Bacaan yang Disediakan
Beberapa metode yang umum dalam ekstraksi DNA terutama pada
laboratorium forensik diantaranya adalah metode fenol-kloroform, metode chelex dan
metode FTA (Flitzco/Flinder Technology Agreement). Prosedur dari tiap metode juga
bisa bervariasi tergantung dari mana sumber DNA yang akan diekstraksi. Misalnya
sampel darah dapat diperlakukan berbeda dengan sampel noda darah atau sampel
tulang (Butler and Hill., 2012).
5
Metode yang paling umum dan telah dikenal sejak lama dalam ekstraksi DNA
adalah metode organik atau metode fenol-kloroform (Sambrook and Russell, 2001).
Beberapa bahan kimia digunakan dalam metode ini diantaranya sodium dedosilsulfat
(SDS) dan proteinase K yang digunakan untuk menghancurkan membran sel dan
protein yang menyelimuti molekul DNA di dalam kromosom. Selanjutnya campuran
fenol-kloroform ditambahan untuk memisahkan protein dari DNA itu sendiri. Proses
berikutnya adalah sentrifugasi yaitu pemisahan molekul DNA dengan molekul
lainnya dengan memberikan gaya sentrifugal sehingga molekul-molekul akan
terpisah berdasarkan berat jenisnya. Metode ini memiliki beberapa kelemahan
diantaranya memakan waktu yang lama sampai mendapatkan DNA murni,
menggunakan banyak zat-zat kimia berbahaya, dan memerlukan proses pemindahan
sampel dari satu mikrotube ke mikrotube lain berkali-kali sehingga meningkatkan
resiko kontaminasi DNA dari zat-zat lain (Butler and Hill., 2012).

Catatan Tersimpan
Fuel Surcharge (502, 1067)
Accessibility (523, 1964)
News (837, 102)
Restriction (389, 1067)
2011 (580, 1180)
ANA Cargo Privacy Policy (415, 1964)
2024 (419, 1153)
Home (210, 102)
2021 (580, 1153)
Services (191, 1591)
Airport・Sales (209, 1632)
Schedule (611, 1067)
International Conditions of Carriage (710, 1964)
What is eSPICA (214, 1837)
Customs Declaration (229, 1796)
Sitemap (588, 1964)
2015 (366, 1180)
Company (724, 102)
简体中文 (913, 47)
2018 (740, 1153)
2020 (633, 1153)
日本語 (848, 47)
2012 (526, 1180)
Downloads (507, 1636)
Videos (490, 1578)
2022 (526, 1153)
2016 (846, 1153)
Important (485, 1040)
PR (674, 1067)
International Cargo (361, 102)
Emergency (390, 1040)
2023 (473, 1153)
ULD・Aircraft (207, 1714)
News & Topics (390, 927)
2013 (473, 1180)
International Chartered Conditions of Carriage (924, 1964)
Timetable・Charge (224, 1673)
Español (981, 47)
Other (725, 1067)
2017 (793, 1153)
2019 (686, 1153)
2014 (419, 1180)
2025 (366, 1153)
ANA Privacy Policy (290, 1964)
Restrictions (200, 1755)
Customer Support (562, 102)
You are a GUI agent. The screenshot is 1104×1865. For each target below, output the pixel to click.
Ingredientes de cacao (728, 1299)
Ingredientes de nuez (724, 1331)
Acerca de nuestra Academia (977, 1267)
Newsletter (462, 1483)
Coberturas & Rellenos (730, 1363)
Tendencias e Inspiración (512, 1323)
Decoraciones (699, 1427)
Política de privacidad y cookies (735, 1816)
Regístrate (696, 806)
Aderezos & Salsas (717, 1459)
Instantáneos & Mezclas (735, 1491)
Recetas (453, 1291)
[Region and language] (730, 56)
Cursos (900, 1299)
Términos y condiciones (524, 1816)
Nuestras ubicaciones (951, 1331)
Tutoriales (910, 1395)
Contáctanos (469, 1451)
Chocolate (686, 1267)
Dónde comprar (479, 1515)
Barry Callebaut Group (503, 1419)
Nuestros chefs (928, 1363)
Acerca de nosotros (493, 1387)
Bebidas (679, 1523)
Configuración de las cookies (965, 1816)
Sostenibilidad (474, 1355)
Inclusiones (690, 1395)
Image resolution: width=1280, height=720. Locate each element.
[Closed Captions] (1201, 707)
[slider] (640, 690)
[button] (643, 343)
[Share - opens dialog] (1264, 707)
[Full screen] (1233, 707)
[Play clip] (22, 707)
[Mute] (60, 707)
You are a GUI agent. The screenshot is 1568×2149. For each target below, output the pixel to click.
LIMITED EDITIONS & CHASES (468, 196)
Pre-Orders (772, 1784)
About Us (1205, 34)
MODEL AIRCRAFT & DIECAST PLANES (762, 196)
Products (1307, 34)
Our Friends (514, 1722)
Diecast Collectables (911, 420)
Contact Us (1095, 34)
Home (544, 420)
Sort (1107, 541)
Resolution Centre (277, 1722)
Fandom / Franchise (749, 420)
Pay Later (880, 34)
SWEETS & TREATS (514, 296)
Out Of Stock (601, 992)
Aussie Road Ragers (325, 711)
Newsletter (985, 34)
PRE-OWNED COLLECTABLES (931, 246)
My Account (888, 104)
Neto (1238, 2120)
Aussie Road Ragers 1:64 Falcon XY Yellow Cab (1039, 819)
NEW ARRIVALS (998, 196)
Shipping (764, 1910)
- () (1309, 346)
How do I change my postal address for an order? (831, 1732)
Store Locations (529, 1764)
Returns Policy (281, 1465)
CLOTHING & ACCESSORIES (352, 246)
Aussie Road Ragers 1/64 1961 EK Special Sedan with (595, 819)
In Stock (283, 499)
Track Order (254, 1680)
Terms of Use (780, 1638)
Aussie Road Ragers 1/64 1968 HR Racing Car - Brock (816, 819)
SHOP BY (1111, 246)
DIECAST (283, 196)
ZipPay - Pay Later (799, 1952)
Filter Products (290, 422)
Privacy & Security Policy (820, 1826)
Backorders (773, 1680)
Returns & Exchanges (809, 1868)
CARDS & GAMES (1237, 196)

Tindakan yang Diperlukan 1
Menurut bacaan tentang ekstraksi DNA, bahan kimia apa yang dipakai untuk menghancurkan membran sel dan protein yang menyelimuti molekul DNA?
Tindakan yang Diperlukan 2
Mohon salin tanpa perubahan bagian bacaan tentang ekstraksi DNA, dari "Beberapa bahan kimia" sampai dengan "lain (Butler and Hill., 2012).".
Gunakan hanya bacaan di atas sebagai sumber.

Ruang Jawaban 1
Sodium dedosilsulfat (SDS) dan proteinase K.

Ruang Jawaban 2
Beberapa bahan kimia digunakan dalam metode ini diantaranya sodium dedosilsulfat
(SDS) dan proteinase K yang digunakan untuk menghancurkan membran sel dan
protein yang menyelimuti molekul DNA di dalam kromosom. Selanjutnya campuran
fenol-kloroform ditambahan untuk memisahkan protein dari DNA itu sendiri. Proses
berikutnya adalah sentrifugasi yaitu pemisahan molekul DNA dengan molekul
lainnya dengan memberikan gaya sentrifugal sehingga molekul-molekul akan
terpisah berdasarkan berat jenisnya. Metode ini memiliki beberapa kelemahan
diantaranya memakan waktu yang lama sampai mendapatkan DNA murni,
menggunakan banyak zat-zat kimia berbahaya, dan memerlukan proses pemindahan
sampel dari satu mikrotube ke mikrotube lain berkali-kali sehingga meningkatkan
resiko kontaminasi DNA dari zat-zat lain (Butler and Hill., 2012).